Hong Kong Cable Television Ltd. showed police firing several rounds of teargas in Haimen town in Guangdong province, sending hundreds of people scuttling, many covering their mouths and noses with their hands.

Chinese police also detained a reporter, a cameraman and a technician from Hong Kong Cable at the scene, but released them by late afternoon, according to a station staff. Hong Kong Cable is run by I-Cable Communications Ltd, a unit of Wharf Holdings.

Hours after the police action, state-run Shantou Television station carried interviews with two detained protesters, a man surnamed Li and a woman surnamed Yung. Sitting behind bars with their heads bowed and handcuffs in full view, the two took turns to confess.

"It was wrong to surround the government and block the highway," Li said, with his eyes lowered.

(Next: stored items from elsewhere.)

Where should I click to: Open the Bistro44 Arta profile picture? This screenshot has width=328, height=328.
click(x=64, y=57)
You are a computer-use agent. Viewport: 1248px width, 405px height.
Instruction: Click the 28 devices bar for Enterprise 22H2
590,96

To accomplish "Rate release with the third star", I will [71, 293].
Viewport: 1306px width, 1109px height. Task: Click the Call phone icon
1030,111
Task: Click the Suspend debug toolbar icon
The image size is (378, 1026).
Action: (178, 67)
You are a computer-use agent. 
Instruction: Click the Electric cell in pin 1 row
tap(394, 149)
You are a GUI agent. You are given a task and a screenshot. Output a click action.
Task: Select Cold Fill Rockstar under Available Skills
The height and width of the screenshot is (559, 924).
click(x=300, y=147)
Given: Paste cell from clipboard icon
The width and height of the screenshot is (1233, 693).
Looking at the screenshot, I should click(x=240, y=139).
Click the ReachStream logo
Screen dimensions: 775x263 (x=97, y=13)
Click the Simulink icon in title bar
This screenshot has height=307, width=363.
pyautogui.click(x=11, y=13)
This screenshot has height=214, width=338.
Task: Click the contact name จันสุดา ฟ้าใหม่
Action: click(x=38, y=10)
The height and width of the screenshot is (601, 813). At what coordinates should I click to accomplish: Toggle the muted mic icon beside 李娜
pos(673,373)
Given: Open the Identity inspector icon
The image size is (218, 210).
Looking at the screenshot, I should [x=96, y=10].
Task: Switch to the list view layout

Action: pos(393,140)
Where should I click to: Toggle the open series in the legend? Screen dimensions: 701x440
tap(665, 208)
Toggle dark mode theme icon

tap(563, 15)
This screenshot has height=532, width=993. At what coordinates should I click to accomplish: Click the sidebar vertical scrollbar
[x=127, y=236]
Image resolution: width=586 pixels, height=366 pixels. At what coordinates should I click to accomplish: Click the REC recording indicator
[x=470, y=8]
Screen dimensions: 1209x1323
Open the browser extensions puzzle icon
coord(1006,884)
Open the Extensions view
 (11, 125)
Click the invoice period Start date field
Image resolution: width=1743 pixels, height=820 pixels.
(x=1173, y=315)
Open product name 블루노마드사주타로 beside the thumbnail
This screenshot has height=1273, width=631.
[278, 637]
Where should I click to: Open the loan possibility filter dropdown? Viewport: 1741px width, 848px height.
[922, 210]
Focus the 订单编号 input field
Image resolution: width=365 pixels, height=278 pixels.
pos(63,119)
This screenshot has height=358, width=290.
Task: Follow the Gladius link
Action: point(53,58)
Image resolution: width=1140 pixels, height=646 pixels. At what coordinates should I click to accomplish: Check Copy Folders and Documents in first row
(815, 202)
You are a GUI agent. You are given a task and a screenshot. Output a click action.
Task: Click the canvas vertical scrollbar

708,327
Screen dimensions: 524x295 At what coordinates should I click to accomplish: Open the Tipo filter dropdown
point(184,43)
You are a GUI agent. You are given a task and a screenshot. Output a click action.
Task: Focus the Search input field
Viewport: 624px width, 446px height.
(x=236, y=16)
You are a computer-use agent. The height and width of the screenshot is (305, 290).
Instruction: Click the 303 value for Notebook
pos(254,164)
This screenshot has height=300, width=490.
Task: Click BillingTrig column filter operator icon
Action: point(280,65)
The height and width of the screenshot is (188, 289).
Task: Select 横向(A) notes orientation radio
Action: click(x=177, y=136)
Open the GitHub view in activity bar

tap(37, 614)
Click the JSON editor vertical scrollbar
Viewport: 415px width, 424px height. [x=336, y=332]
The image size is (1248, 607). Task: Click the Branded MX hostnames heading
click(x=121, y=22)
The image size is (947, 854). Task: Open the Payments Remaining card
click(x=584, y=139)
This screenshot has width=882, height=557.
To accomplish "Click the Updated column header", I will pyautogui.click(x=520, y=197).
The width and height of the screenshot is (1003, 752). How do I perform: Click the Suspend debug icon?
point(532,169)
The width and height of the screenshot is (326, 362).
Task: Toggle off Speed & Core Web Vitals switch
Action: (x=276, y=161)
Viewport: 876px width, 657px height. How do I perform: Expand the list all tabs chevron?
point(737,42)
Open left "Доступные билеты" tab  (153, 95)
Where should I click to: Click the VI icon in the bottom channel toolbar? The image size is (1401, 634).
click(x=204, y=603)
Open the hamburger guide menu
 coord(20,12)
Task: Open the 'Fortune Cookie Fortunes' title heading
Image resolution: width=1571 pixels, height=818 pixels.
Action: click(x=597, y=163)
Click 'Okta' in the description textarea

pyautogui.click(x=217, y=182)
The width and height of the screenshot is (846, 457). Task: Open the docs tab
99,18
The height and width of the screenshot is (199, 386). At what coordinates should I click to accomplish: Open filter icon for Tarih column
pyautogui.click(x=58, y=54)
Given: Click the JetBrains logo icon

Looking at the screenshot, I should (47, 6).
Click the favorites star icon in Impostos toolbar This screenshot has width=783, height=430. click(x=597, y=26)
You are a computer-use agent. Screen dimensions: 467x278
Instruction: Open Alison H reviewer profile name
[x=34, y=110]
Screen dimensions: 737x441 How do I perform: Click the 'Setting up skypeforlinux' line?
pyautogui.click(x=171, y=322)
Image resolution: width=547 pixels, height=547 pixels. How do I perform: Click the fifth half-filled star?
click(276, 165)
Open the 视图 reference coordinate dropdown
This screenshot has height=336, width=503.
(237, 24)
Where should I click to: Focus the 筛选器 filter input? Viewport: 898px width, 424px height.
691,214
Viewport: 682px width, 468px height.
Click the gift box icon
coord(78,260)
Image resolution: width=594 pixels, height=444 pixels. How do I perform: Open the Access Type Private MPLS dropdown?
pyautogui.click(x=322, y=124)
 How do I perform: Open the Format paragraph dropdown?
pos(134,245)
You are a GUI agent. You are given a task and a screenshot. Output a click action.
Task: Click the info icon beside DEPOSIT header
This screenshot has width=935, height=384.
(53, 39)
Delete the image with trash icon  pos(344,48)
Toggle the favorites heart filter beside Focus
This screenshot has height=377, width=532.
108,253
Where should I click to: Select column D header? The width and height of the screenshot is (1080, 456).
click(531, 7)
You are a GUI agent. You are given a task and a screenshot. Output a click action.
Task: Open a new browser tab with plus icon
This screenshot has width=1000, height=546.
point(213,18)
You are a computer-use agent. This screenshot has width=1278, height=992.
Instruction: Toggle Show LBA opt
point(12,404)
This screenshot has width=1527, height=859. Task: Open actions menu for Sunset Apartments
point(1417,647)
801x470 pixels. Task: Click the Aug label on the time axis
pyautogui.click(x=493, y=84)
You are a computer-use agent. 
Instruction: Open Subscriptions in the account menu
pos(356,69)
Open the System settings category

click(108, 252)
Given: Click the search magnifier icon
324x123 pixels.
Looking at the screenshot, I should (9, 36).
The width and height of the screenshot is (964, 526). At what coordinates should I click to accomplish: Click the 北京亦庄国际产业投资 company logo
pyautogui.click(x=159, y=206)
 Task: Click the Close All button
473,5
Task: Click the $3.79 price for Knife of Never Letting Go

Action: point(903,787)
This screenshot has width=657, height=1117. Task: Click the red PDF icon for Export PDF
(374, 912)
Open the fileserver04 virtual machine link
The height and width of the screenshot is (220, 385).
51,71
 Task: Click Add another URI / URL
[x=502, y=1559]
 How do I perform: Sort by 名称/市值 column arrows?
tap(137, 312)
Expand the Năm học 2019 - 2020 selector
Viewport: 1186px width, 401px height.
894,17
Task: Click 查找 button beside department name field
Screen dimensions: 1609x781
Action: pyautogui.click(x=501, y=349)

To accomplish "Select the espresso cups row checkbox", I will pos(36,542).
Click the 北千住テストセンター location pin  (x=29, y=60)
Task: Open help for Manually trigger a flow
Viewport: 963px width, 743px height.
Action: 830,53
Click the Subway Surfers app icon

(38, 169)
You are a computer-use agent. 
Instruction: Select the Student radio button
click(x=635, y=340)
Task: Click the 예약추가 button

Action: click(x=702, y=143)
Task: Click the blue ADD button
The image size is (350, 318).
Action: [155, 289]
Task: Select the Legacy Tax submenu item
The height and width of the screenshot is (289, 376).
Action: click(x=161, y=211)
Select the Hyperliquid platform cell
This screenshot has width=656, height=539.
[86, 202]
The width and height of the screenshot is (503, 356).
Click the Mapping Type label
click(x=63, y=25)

"I do not know the law. If I knew, I will not block the expressway. If I could have understood this, I wouldn't have been so brash," Yung said, her voice shaking.

Shantou Television also lined up several Chinese legal experts and quoted them as saying that such actions carried a maximum penalty of five years in jail.

The protests in Haimen, a coastal town of about 120,000 people under the jurisdiction of Shantou city, intensified this week just as people about 130 km (80 miles) further along the coast in Wukan village called off a 10-day blockade of a protest against a land grab by officials.

LATEST IN GROWING STRING OF PROTESTS

Protests in China have become relatively common over issues such as corruption, pollution, wages, and land grabs that local-level officials justify in the name of development.

People in China are also increasingly unwilling to accept the relentless speed of urbanisation and industrialisation and the impact on the environment and health.

Chinese experts put the number of "mass incidents", as such protests are known, at about 90,000 a year in recent years.

While Communist Party rule is not directly threatened by such incidents of unrest, officials fear they could coalesce into broader, more organised challenges to their power.

Residents of Haimen first took to the streets on Tuesday to protest against plans to build a new coal-fired power plant after what they complain has been years of heavy air and water pollution from existing power plants.

"Villagers complained that the current power plants had led to a rise in the number of cancer patients, the deterioration of the environment, and a drop in fishing hauls," Xinhua reported on Friday.

"The Shantou city government announced Tuesday evening, shortly after the protest, that the project would be suspended, said Xinhua, referring to the plan by a joint venture of Huadian Power International Corp to build the coal-fired power plant in Haimen.

Some village residents said that they knew nothing about the announcement, while others said they had no trust in the suspension decision.

The existing power operator in Haimen, Huaneng Power International , denied that the current unrest had anything to do with its business plans.

"We say we have no new project because our generators 3 and 4 are nearly complete and will begin operations next year," a Huaneng spokeswoman told Reuters in Hong Kong.

However, a document posted on Nov. 29 on the website of China's Ministry of Environmental Protection said Huaneng had proceeded with constructing its third and fourth generators without first getting the ministry's approval. It told Huaneng to cease building them and any plans to operate them. (Reporting By Sisi Tang, Alison Leung, Donny Kwok in Hong Kong; Writing by Tan Ee Lyn; Editing by Robert Birsel and Ed Lane)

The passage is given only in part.